Extract section start
But these aren’t the only issues. In addition to the IOM’s findings, other criticisms of the FDA often cited are: 

  • Regulatory capture: where the FDA's decision-making process is influenced by the very industries it’s supposed to regulate. Some argue that the FDA's close ties with the pharmaceutical and food industries can lead to conflicts of interest, hurting how well the agency can act independently and in the public's best interest.
  • Approval Process: The FDA's approval process for new drugs and medical devices is often criticized for being slow and difficult. Some claim that the FDA's strict requirements lead to excessive regulation and prevent innovative products from ever entering the market.
  • Influence of Lobbying: The FDA's decision-making process is open to lobbying efforts from stakeholders, including the pharmaceutical industry, consumer groups, and patient advocacy organizations. Critics say that these lobbying efforts can shape FDA policies and priorities, maybe even leading to decisions that favor certain interest groups over public health concerns.

Overall, while it seems to make little sense why European formulas are illegal to purchase in America, it adds up when keeping the FDA’s limits in mind. There simply aren’t enough resources for the FDA to do a good job at regulating European formulas. It’s less to do with whether or not European formulas meet all their requirements, and more to do with the process of confirming and regulating the imports. This is disappointing for parents who would prefer feeding their child European formula, but it’s always possible things can change in the future.
Extract section end
Task instructions
[a] Which three groups of stakeholders does the passage on FDA criticisms list as making lobbying efforts?
[b] Extract the passage on FDA criticisms verbatim, from "But these aren’t" up to and including "public's best interest.".
Given entries section start
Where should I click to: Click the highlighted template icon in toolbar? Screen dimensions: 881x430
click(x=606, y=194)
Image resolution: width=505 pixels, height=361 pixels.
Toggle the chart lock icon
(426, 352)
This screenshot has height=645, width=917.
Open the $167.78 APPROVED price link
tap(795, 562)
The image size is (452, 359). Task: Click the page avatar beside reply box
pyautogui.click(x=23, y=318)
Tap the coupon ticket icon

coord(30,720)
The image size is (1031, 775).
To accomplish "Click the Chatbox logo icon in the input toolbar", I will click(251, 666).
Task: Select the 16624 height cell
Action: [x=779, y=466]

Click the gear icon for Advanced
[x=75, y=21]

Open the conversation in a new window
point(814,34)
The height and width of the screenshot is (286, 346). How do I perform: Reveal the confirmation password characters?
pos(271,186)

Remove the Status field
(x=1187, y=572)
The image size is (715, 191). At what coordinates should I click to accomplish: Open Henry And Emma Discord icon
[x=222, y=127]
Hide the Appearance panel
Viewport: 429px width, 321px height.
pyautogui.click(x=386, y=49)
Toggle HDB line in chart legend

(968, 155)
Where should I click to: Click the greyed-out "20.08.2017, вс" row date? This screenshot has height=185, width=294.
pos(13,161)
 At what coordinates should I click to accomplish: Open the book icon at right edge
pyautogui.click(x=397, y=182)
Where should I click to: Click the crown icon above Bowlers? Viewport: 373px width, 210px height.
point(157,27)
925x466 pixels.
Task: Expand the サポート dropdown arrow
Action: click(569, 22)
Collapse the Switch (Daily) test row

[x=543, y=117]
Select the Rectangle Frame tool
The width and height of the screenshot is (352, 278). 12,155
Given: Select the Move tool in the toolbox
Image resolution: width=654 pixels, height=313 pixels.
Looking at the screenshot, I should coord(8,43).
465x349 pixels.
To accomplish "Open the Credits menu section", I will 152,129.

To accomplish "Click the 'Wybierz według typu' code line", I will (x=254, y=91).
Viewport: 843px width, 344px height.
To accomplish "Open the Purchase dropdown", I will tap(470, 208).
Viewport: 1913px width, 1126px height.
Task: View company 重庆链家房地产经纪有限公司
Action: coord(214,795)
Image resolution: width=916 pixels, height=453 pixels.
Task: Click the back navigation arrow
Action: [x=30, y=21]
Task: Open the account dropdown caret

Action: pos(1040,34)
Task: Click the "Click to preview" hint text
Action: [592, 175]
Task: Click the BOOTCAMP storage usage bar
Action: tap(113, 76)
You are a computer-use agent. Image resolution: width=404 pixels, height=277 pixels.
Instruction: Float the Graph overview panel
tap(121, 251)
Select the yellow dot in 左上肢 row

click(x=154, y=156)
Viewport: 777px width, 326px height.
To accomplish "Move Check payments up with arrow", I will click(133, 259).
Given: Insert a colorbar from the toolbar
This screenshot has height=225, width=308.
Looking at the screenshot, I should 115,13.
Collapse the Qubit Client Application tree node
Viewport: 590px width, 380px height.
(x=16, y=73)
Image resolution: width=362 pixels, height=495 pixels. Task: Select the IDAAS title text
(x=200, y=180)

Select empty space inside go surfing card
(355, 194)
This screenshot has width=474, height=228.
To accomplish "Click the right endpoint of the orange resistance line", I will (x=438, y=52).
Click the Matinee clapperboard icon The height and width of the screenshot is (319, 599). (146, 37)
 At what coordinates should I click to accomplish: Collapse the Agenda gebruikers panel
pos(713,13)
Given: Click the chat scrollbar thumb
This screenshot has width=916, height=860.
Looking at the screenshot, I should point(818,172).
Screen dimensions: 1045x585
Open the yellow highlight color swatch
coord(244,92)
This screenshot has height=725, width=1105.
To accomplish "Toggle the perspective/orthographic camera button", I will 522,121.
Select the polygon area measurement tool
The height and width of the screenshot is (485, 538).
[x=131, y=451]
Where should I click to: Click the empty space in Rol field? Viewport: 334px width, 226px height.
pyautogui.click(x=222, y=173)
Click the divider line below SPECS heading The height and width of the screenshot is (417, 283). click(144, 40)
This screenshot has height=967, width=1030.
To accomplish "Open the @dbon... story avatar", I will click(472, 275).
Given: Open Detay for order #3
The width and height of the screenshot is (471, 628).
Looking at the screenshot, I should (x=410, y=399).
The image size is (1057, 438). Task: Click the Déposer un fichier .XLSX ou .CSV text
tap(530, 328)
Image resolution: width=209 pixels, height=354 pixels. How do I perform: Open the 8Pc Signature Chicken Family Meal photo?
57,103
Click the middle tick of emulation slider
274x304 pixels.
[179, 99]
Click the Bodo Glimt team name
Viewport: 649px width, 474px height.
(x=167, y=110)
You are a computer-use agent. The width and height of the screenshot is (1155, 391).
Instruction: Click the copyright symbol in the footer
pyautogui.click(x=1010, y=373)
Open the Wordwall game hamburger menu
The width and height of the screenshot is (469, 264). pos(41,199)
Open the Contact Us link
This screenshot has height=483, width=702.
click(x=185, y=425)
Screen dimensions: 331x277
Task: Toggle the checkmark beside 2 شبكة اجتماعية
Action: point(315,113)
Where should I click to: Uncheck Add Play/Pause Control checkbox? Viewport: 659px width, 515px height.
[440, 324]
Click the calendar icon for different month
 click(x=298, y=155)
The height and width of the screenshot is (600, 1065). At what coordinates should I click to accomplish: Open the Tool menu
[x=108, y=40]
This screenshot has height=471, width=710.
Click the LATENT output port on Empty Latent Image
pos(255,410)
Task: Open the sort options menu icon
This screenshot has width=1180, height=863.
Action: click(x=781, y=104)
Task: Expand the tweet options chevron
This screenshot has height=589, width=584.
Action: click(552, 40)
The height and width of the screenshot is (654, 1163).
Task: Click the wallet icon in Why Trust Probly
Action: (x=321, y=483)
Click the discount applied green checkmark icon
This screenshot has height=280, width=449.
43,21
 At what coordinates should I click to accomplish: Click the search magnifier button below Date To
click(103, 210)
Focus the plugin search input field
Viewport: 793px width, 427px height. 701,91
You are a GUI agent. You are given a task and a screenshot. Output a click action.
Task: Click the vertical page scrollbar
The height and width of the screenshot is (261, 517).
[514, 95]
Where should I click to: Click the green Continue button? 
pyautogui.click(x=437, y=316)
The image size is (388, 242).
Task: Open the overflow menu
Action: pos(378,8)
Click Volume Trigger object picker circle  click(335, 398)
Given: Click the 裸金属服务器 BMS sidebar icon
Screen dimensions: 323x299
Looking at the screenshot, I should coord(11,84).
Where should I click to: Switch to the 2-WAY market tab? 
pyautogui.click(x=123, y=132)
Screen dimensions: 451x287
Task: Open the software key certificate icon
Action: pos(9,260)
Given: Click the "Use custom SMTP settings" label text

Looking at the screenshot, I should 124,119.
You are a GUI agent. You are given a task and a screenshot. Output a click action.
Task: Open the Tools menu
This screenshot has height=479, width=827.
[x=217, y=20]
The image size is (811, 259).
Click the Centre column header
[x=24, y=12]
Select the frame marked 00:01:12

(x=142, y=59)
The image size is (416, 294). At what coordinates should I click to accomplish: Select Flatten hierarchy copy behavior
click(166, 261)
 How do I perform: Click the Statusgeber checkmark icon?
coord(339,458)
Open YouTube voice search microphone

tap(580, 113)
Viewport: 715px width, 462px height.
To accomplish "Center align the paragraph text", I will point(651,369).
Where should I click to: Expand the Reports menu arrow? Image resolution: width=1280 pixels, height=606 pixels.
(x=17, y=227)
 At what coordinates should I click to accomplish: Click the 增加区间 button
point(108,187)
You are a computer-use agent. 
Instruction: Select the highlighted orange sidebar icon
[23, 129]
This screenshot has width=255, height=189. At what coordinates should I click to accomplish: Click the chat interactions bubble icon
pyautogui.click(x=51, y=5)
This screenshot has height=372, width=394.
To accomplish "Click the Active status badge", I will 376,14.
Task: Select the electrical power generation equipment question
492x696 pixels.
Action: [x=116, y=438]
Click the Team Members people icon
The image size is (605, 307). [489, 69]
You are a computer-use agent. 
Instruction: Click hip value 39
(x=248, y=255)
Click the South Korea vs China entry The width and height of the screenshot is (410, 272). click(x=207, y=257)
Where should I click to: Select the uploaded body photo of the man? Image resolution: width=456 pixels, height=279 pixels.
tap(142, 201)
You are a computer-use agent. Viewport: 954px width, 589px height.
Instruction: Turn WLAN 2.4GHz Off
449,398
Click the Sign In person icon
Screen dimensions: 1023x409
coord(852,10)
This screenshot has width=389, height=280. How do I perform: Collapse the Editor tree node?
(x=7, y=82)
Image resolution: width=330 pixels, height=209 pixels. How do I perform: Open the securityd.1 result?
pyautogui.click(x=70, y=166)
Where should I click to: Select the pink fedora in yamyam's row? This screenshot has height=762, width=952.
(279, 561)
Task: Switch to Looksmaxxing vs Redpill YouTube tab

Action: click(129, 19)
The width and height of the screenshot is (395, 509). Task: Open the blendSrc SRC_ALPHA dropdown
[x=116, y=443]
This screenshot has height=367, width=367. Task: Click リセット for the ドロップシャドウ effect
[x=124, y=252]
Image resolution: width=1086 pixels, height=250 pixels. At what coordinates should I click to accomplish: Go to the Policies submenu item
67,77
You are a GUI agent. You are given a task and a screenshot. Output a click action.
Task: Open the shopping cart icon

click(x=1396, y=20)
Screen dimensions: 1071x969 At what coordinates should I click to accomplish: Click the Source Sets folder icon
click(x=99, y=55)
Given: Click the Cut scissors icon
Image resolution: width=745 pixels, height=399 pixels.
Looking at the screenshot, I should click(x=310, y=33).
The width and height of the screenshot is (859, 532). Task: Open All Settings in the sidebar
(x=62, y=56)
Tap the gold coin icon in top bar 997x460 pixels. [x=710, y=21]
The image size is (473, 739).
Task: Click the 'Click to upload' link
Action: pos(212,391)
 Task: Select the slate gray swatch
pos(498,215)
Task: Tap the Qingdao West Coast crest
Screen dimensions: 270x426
Given entries section end
Task-by-task results
[a] The pharmaceutical industry, consumer groups, and patient advocacy organizations.

[b]
But these aren’t the only issues. In addition to the IOM’s findings, other criticisms of the FDA often cited are: 

  • Regulatory capture: where the FDA's decision-making process is influenced by the very industries it’s supposed to regulate. Some argue that the FDA's close ties with the pharmaceutical and food industries can lead to conflicts of interest, hurting how well the agency can act independently and in the public's best interest.